Jan. 25 (Bloomberg) -- The U.K. Court of Appeal rejected the government’s bid to rein in subsidies for solar energy ahead of schedule, leaving in place incentive rates that triggered a boom in installations.
A three-judge panel unanimously agreed that the government did not have the powers to make the cuts planned for April 1 effective to projects completed before that date. The government had wanted new rates to come into force for projects finished after Dec. 12 and may now delay that date until March at the earliest.
Developers installed panels with at least 800 megawatts of capacity last year, more than 10 times the previous year’s pace, after a feed-in tariff granting above-market prices for renewable energy took effect in April 2010. Executives from solar companies such as Conergy AG and Good Energy Ltd. said the surge in the U.K. will continue until the cut-off date.
“It looks likely there will be another boom even bigger than the one last quarter as businesses and the public sector reinstate plans that were shelved after the cuts were announced, and others bring forward their projects,” Robert Goss, U.K. head for German installer Conergy, said by e-mail. “It will be solar on steroids for two months.”
Energy Secretary Chris Huhne said the government is seeking the Supreme Court’s permission to appeal in a bid to reduce the pressure on the program’s budget.
“We want to maximize the number of installations that are possible within the available budget rather than use available money to pay a higher tariff to half the number of installations,” Huhne said.
The judges said a cut before reduced rates become effective in April would have a “retrospective effect,” the judgment text shows.
The U.K. government lost an appeal against a court ruling last month that deemed its plan to lower the premium rates paid for solar power ahead of schedule as unlawful.
If not overturned, the ruling means cuts to feed-in tariffs, or fixed premium rates for solar power, will not come into effect before March, almost three months after the government intended. This is likely to allow the boom experienced by the industry in the past year to continue.
The High Court last month ruled that the government made an “unlawful decision” in deciding lower rates would affect projects completed after Dec. 12, before the end of a consultation and the April 1 date set when the program started in early 2010. The government appealed the judgment on Jan. 13.
Solarcentury Holdings Ltd., Homesun Ltd. and the environmental group Friends of the Earth challenged the timing of the cuts after the government announced plans on Oct. 31 to prevent solar demand exceeding its spending limit. It proposed to reduce feed-in tariffs for rooftop installations by as much as 55 percent from the current 43 pence.
‘Investments Are Safe’
“Investors should now be confident in three things,” Homesun Chief Executive Officer Daniel Green said in an interview. “That retrospectivity is never going to happen in this industry so investments are safe, that there’s an extremely high likelihood that the 43 pence will remain until March 3 for all current installations and that the industry is prepared to stand up to the government.”
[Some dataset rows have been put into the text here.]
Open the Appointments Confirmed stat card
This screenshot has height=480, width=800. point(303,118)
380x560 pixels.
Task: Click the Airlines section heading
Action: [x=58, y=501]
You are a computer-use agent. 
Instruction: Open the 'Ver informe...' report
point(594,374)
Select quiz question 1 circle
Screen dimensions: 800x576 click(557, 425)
Last week, the Department for Energy and Climate Change said it planned to make the cuts effective to installations completed after March 3 only if it lost the appeal in an effort to provide some certainty to the industry.
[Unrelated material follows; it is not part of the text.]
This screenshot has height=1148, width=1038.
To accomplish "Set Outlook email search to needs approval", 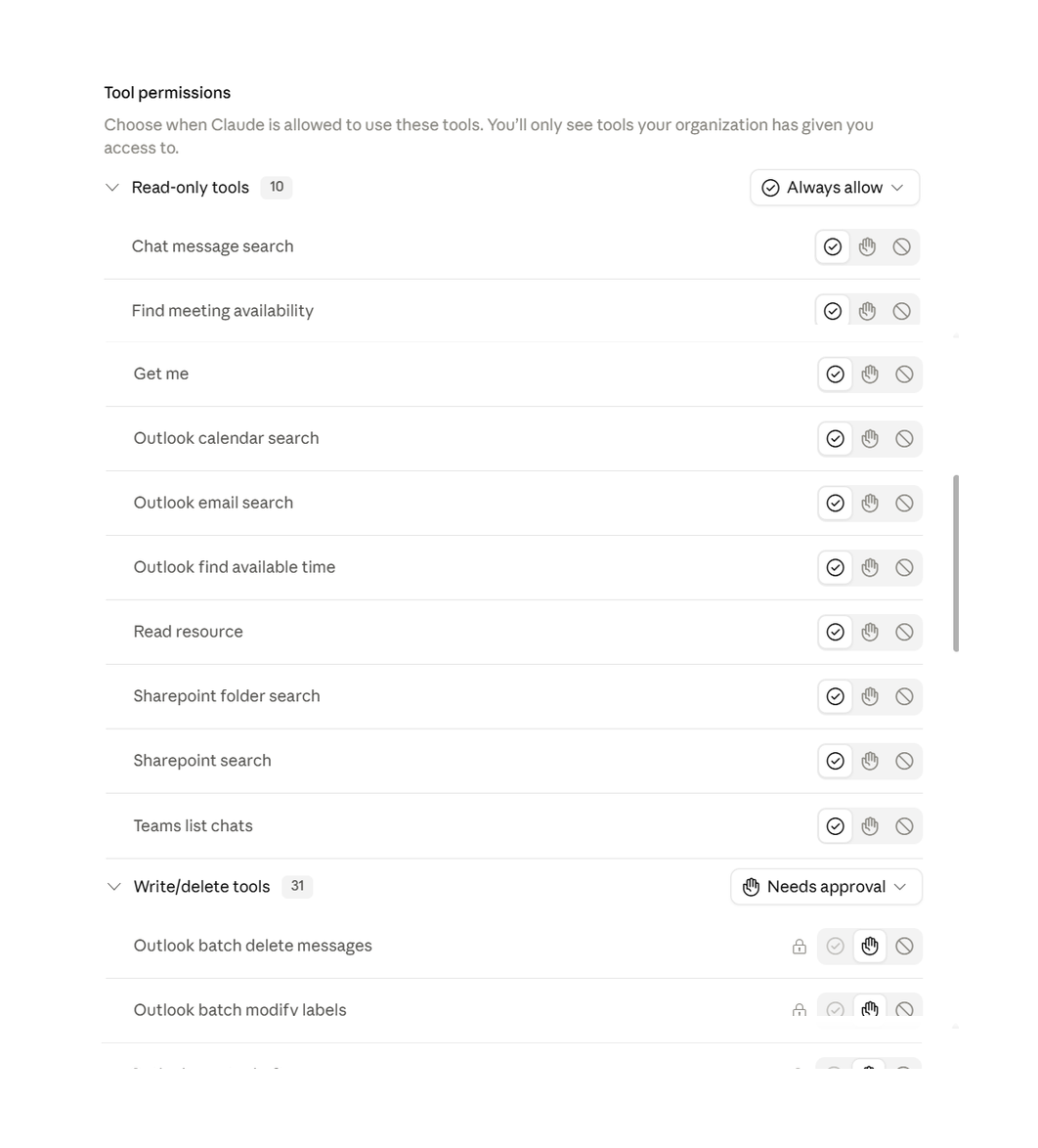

As many as 25,000 jobs and many projects under development had been put at risk by the government’s plan to cut rates early, according to the industry groups.
Almost half of all panels installed last year were built in the last two months of the year as companies and homeowners took advantage of rates fixed for 25 years amid crashing panel prices, according to the energy regulator Ofgem.
The figures compare to the less than 50 megawatts installed during 2010 and the government’s forecast of 832 megawatts by the end of the current spending review in April 2015.
As many as 1.1 gigawatts may have been already installed, the London-based research firm Bloomberg New Energy Finance estimates.
The industry should be able to “fudge it,” not grow, after April if the 21 pence rate proposed in the consultation is confirmed by the government in the next few weeks, according to HomeSun’s chief. He said the industry has been damaged and jobs decimated by the uncertainty created by the government.
“The credibility of the way the feed-in tariff budget is set has been seriously damaged, and the government must reform the tariff to prevent this boom-and-bust situation from happening again,” Juliet Davenport, chief executive of clean energy provider Good Energy, said in an e-mailed statement.